Sidang Komisi Kongres IAI VIII bagian Pendahuluan Kode Etik IAI
menyatakan bahwa: “Kepatuhan terhadap Kode Etik, seperti juga dengan semua
standar dalam masyarakat terbuka, tergantung terutama sekali pada pemahaman
dan tindakan sukarela anggota. Di samping itu, kepatuhan anggota juga
ditentukan oleh adanya pemaksaan oleh sesama anggota dan oleh opini publik,
dan pada akhirnya oleh adanya mekanisme pemrosesan pelanggaran Kode Etik
oleh organisasi, apabila diperlukan terhadap anggota yang tidak menaatinya. Jika
perlu, anggota juga harus memperhatikan standar etik yang ditetapkan oleh
badan pemerintah yang mengatur bisnis klien atau menggunakan laporannya
untuk mengevaluasi kepatuhan klien terhadap peraturan perundang-undangan
yang berlaku.“
12
Menurut Yani (1996), faktor-faktor yang mempengaruhi pelanggaran kode
etik, meliputi:
1. Faktor ekstern (uncontrollable), yaitu : 1) Kurangnya kesadaran anggota
masyarakat (termasuk anggota KAP) akan kepatuhan terhadap hukum. 2)

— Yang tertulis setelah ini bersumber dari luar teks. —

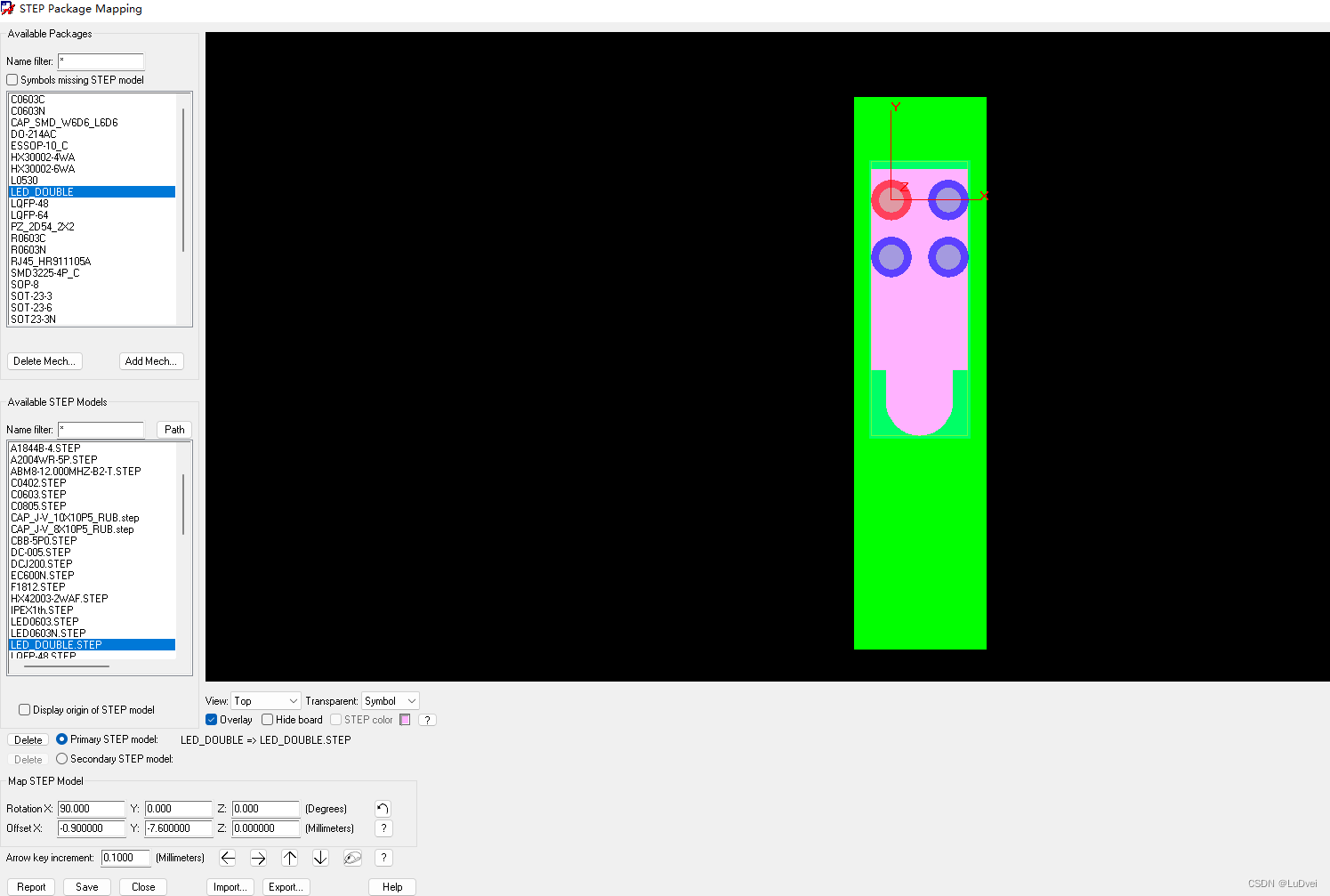Check 'Symbols missing STEP model'

click(12, 79)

Honorarium yang relatif rendah untuk pekerjaan audit yang ditawarkan klien–
klien tingkat menengah dan kecil. 3) Praktek-praktek yang tidak benar dari
sebagian usahawan yang menyulitkan independensi akuntan publik. Dan 4)
Masih sedikitnya Badan Usaha yang membutuhkan jasa akuntan publik,
khususnya dibidang audit.
2. Faktor intern (controllable), yaitu : 1) Tidak adanya perhatian yang sungguh–
sungguh dari sebagian pimpinan KAP akan mutu pekerjaan audit mereka. 2)

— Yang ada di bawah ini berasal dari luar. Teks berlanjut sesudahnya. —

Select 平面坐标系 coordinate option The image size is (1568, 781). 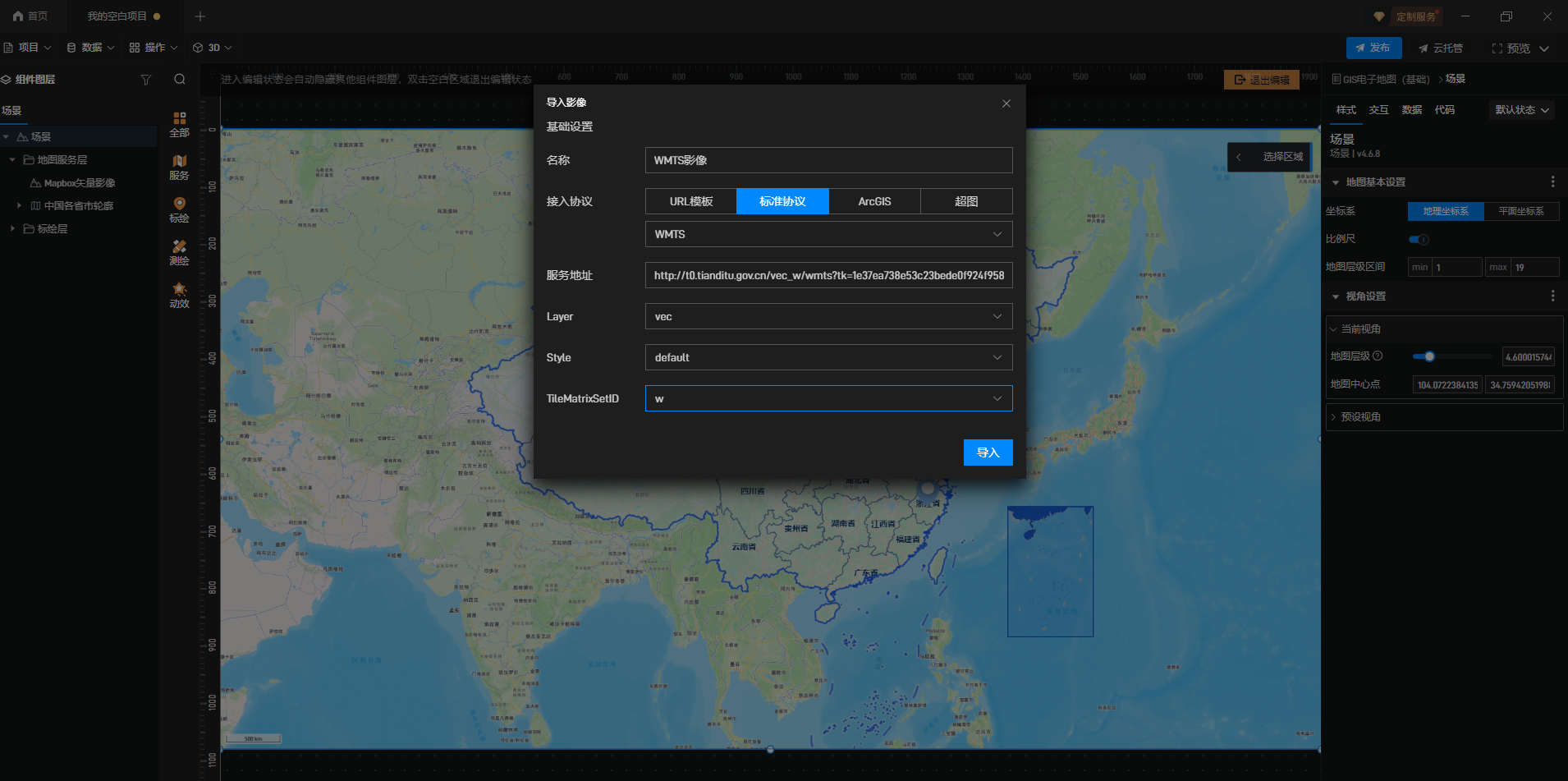point(1520,211)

Orientasi yang lebih mementingkan keuntungan Finansial dari pada menjaga
nama baik KAP yang bersangkutan. 3) Pendapat bahwa perbuatan–perbuatan
yang melanggar etik ini tidak atau kecil kemungkinannya diketahui pihak lain.
4) Kurangnya kesadaran untuk mengutamakan etik dalam menjalankan profesi
oleh sebagian anggota IAI-KAP. Dan 5) Mutu pekerjaan audit yang ada
kalanya tidak dapat dipertanggungjawabkan karena penggunaan tenaga yang
berkualitas kurang baik.
Menurut Agoes (1996), beberapa hambatan dalam penegakan kode etik
antara lain :
1. Sikap anggota profesi yang mendua, pada satau sisi menolak setiap
pelanggaran terhadap kode etik tetapi pada sisi lain memberikan pembenaran
atas pelanggaran tersebut.
2. Adanya sifat sungkan dari sesama anggota profesi untuk saling mengadukan
pelanggaran kode etik. 3) Belum jelasnya aturan tentang mekanisme
pemberian sanksi dan proses peradilan atas kasus-kasus pelanggaran baik
dalam Anggaran Dasar maupun dalam Anggaran Rumah Tangga. Dan 4)
Belum dapat berfungsinya secara efektif BPP dan DPP sebagai akibat dari
belum jelasnya peraturan dalam AD/ART.
13
BAB III
PENUTUP
3.1. Kesimpulan
Persamaan dari kode etik adalah sama-sama suatu sistem norma, nilai dan
aturan profesional tertulis yang secara tegas menyatakan apa yang benar dan
baik dan apa yang tidak benar dan tidak baik bagi profesional. Kode etik
menyatakan perbuatan apa yang benar atau salah, perbuatan apa yang harus
dilakukan dan apa yang harus dihindari. Tujuan kode etik agar profesional
memberikan jasa sebaik-baiknya kepada pemakai atau nasabahnya. Adanya kode
etik akan melindungi perbuatan yang tidak profesional. Dan perbedaan dari
setiap kode etik suatu profesi setiap etika profesi mempunyai kode etik masing-
masing dan tersendiri yang dibuat oleh badan yang mengatur etika profesi
tersebut. Pelanggaran kode etik tidak diadili oleh pengadilan karena melanggar
kode etik tidak selalu berarti melanggar hukum, tapi pelanggaran kode etik akan
diperiksa oleh majelis kode etik dari setiap profesi tersebut.